* [DIRECTIONS FOR THIS TASK]:
Print the data that follows, exactly and completely.

======== MATERIAL PROVIDED

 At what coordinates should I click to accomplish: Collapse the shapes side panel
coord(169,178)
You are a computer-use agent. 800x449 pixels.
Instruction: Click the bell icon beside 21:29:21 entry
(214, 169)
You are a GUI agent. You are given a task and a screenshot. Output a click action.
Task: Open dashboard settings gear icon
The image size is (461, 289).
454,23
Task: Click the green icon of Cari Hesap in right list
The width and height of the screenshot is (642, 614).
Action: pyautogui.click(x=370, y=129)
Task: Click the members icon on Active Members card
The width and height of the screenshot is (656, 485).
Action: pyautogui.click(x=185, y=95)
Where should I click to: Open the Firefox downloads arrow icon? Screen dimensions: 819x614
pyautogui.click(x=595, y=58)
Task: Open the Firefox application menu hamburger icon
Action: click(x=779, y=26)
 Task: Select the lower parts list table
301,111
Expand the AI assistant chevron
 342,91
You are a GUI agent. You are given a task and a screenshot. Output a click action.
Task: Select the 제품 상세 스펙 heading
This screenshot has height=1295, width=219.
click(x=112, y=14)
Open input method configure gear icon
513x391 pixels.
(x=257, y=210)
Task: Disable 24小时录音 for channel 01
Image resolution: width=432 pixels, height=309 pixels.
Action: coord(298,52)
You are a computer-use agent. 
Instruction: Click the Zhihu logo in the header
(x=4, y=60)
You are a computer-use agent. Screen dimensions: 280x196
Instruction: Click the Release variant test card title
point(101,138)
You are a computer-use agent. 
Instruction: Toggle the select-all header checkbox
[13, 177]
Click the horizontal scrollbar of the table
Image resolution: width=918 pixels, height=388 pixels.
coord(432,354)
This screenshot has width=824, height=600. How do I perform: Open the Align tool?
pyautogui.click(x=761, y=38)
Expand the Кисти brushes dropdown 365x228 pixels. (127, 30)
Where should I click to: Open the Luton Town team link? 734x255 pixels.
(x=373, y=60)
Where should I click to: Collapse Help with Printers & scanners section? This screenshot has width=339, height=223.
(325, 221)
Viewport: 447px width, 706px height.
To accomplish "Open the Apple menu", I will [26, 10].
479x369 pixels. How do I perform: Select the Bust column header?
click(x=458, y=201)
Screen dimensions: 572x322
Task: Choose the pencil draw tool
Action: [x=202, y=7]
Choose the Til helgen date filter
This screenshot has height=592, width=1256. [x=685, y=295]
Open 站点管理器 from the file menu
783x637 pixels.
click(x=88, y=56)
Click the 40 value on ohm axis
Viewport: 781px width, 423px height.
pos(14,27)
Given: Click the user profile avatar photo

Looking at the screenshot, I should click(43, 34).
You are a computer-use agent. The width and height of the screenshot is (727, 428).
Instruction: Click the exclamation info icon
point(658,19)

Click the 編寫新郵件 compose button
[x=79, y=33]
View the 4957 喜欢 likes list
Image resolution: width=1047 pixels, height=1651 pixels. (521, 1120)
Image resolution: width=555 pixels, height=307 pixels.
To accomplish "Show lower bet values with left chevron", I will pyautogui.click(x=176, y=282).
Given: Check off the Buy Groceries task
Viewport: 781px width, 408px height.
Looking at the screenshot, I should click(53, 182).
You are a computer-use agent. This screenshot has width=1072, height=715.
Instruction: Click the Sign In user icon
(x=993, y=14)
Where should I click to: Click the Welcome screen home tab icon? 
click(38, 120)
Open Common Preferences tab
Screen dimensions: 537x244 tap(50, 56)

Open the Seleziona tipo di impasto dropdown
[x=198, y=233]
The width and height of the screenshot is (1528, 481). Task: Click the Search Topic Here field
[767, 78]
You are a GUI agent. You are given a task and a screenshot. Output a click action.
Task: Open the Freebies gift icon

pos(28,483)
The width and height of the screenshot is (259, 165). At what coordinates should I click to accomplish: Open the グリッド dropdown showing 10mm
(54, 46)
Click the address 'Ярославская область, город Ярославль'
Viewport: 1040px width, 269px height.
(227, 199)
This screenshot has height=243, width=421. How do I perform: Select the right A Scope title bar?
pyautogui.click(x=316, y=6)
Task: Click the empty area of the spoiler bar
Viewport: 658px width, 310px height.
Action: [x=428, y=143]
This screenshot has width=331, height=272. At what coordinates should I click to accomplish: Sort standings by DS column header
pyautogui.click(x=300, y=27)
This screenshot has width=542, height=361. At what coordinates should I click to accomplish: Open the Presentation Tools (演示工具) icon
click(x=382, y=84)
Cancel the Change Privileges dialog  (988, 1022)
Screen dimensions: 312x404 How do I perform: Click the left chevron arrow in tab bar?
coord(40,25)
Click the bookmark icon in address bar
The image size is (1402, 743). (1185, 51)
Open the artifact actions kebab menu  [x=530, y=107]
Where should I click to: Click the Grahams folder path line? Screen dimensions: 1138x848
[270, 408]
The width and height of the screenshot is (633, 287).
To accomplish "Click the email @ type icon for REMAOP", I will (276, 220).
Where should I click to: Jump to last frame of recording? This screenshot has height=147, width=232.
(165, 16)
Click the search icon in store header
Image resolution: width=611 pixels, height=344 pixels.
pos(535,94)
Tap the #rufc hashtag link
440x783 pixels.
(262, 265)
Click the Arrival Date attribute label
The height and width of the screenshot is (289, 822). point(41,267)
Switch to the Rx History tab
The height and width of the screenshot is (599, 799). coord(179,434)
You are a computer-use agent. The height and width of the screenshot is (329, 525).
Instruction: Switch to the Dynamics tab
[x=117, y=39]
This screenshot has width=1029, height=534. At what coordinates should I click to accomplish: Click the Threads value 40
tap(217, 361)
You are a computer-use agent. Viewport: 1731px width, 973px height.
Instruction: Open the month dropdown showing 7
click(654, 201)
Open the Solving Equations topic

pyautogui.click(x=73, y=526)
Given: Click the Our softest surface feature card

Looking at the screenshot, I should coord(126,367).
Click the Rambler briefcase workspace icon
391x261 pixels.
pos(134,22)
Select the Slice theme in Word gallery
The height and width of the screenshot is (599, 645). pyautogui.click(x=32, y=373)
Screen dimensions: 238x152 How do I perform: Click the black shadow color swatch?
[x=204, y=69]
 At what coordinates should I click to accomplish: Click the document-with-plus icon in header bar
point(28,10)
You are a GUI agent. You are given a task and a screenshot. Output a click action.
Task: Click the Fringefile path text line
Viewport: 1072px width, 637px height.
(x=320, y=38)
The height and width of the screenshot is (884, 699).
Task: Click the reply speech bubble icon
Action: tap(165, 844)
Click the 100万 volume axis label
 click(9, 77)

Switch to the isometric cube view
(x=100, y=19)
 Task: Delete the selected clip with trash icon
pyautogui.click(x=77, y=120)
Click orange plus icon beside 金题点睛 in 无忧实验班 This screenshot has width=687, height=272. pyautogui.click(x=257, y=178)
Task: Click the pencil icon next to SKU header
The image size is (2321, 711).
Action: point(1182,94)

================

* [OUTPUT FOR THIS EXERCISE]:
 At what coordinates should I click to accomplish: Collapse the shapes side panel
coord(169,178)
You are a computer-use agent. 800x449 pixels.
Instruction: Click the bell icon beside 21:29:21 entry
(214, 169)
You are a GUI agent. You are given a task and a screenshot. Output a click action.
Task: Open dashboard settings gear icon
The image size is (461, 289).
454,23
Task: Click the green icon of Cari Hesap in right list
The width and height of the screenshot is (642, 614).
Action: pyautogui.click(x=370, y=129)
Task: Click the members icon on Active Members card
The width and height of the screenshot is (656, 485).
Action: pyautogui.click(x=185, y=95)
Where should I click to: Open the Firefox downloads arrow icon? Screen dimensions: 819x614
pyautogui.click(x=595, y=58)
Task: Open the Firefox application menu hamburger icon
Action: click(x=779, y=26)
 Task: Select the lower parts list table
301,111
Expand the AI assistant chevron
 342,91
You are a GUI agent. You are given a task and a screenshot. Output a click action.
Task: Select the 제품 상세 스펙 heading
This screenshot has height=1295, width=219.
click(x=112, y=14)
Open input method configure gear icon
513x391 pixels.
(x=257, y=210)
Task: Disable 24小时录音 for channel 01
Image resolution: width=432 pixels, height=309 pixels.
Action: coord(298,52)
You are a computer-use agent. 
Instruction: Click the Zhihu logo in the header
(x=4, y=60)
You are a computer-use agent. Screen dimensions: 280x196
Instruction: Click the Release variant test card title
point(101,138)
You are a computer-use agent. 
Instruction: Toggle the select-all header checkbox
[13, 177]
Click the horizontal scrollbar of the table
Image resolution: width=918 pixels, height=388 pixels.
coord(432,354)
This screenshot has width=824, height=600. How do I perform: Open the Align tool?
pyautogui.click(x=761, y=38)
Expand the Кисти brushes dropdown 365x228 pixels. (127, 30)
Where should I click to: Open the Luton Town team link? 734x255 pixels.
(x=373, y=60)
Where should I click to: Collapse Help with Printers & scanners section? This screenshot has width=339, height=223.
(325, 221)
Viewport: 447px width, 706px height.
To accomplish "Open the Apple menu", I will [26, 10].
479x369 pixels. How do I perform: Select the Bust column header?
click(x=458, y=201)
Screen dimensions: 572x322
Task: Choose the pencil draw tool
Action: [x=202, y=7]
Choose the Til helgen date filter
This screenshot has height=592, width=1256. [x=685, y=295]
Open 站点管理器 from the file menu
783x637 pixels.
click(x=88, y=56)
Click the 40 value on ohm axis
Viewport: 781px width, 423px height.
pos(14,27)
Given: Click the user profile avatar photo

Looking at the screenshot, I should click(43, 34).
You are a computer-use agent. The width and height of the screenshot is (727, 428).
Instruction: Click the exclamation info icon
point(658,19)

Click the 編寫新郵件 compose button
[x=79, y=33]
View the 4957 喜欢 likes list
Image resolution: width=1047 pixels, height=1651 pixels. (521, 1120)
Image resolution: width=555 pixels, height=307 pixels.
To accomplish "Show lower bet values with left chevron", I will pyautogui.click(x=176, y=282).
Given: Check off the Buy Groceries task
Viewport: 781px width, 408px height.
Looking at the screenshot, I should click(53, 182).
You are a computer-use agent. This screenshot has width=1072, height=715.
Instruction: Click the Sign In user icon
(x=993, y=14)
Where should I click to: Click the Welcome screen home tab icon? 
click(38, 120)
Open Common Preferences tab
Screen dimensions: 537x244 tap(50, 56)

Open the Seleziona tipo di impasto dropdown
[x=198, y=233]
The width and height of the screenshot is (1528, 481). Task: Click the Search Topic Here field
[767, 78]
You are a GUI agent. You are given a task and a screenshot. Output a click action.
Task: Open the Freebies gift icon

pos(28,483)
The width and height of the screenshot is (259, 165). At what coordinates should I click to accomplish: Open the グリッド dropdown showing 10mm
(54, 46)
Click the address 'Ярославская область, город Ярославль'
Viewport: 1040px width, 269px height.
(227, 199)
This screenshot has height=243, width=421. How do I perform: Select the right A Scope title bar?
pyautogui.click(x=316, y=6)
Task: Click the empty area of the spoiler bar
Viewport: 658px width, 310px height.
Action: [x=428, y=143]
This screenshot has width=331, height=272. At what coordinates should I click to accomplish: Sort standings by DS column header
pyautogui.click(x=300, y=27)
This screenshot has width=542, height=361. At what coordinates should I click to accomplish: Open the Presentation Tools (演示工具) icon
click(x=382, y=84)
Cancel the Change Privileges dialog  (988, 1022)
Screen dimensions: 312x404 How do I perform: Click the left chevron arrow in tab bar?
coord(40,25)
Click the bookmark icon in address bar
The image size is (1402, 743). (1185, 51)
Open the artifact actions kebab menu  [x=530, y=107]
Where should I click to: Click the Grahams folder path line? Screen dimensions: 1138x848
[270, 408]
The width and height of the screenshot is (633, 287).
To accomplish "Click the email @ type icon for REMAOP", I will (276, 220).
Where should I click to: Jump to last frame of recording? This screenshot has height=147, width=232.
(165, 16)
Click the search icon in store header
Image resolution: width=611 pixels, height=344 pixels.
pos(535,94)
Tap the #rufc hashtag link
440x783 pixels.
(262, 265)
Click the Arrival Date attribute label
The height and width of the screenshot is (289, 822). point(41,267)
Switch to the Rx History tab
The height and width of the screenshot is (599, 799). coord(179,434)
You are a computer-use agent. The height and width of the screenshot is (329, 525).
Instruction: Switch to the Dynamics tab
[x=117, y=39]
This screenshot has width=1029, height=534. At what coordinates should I click to accomplish: Click the Threads value 40
tap(217, 361)
You are a computer-use agent. Viewport: 1731px width, 973px height.
Instruction: Open the month dropdown showing 7
click(654, 201)
Open the Solving Equations topic

pyautogui.click(x=73, y=526)
Given: Click the Our softest surface feature card

Looking at the screenshot, I should coord(126,367).
Click the Rambler briefcase workspace icon
391x261 pixels.
pos(134,22)
Select the Slice theme in Word gallery
The height and width of the screenshot is (599, 645). pyautogui.click(x=32, y=373)
Screen dimensions: 238x152 How do I perform: Click the black shadow color swatch?
[x=204, y=69]
 At what coordinates should I click to accomplish: Click the document-with-plus icon in header bar
point(28,10)
You are a GUI agent. You are given a task and a screenshot. Output a click action.
Task: Click the Fringefile path text line
Viewport: 1072px width, 637px height.
(x=320, y=38)
The height and width of the screenshot is (884, 699).
Task: Click the reply speech bubble icon
Action: tap(165, 844)
Click the 100万 volume axis label
 click(9, 77)

Switch to the isometric cube view
(x=100, y=19)
 Task: Delete the selected clip with trash icon
pyautogui.click(x=77, y=120)
Click orange plus icon beside 金题点睛 in 无忧实验班 This screenshot has width=687, height=272. pyautogui.click(x=257, y=178)
Task: Click the pencil icon next to SKU header
The image size is (2321, 711).
Action: point(1182,94)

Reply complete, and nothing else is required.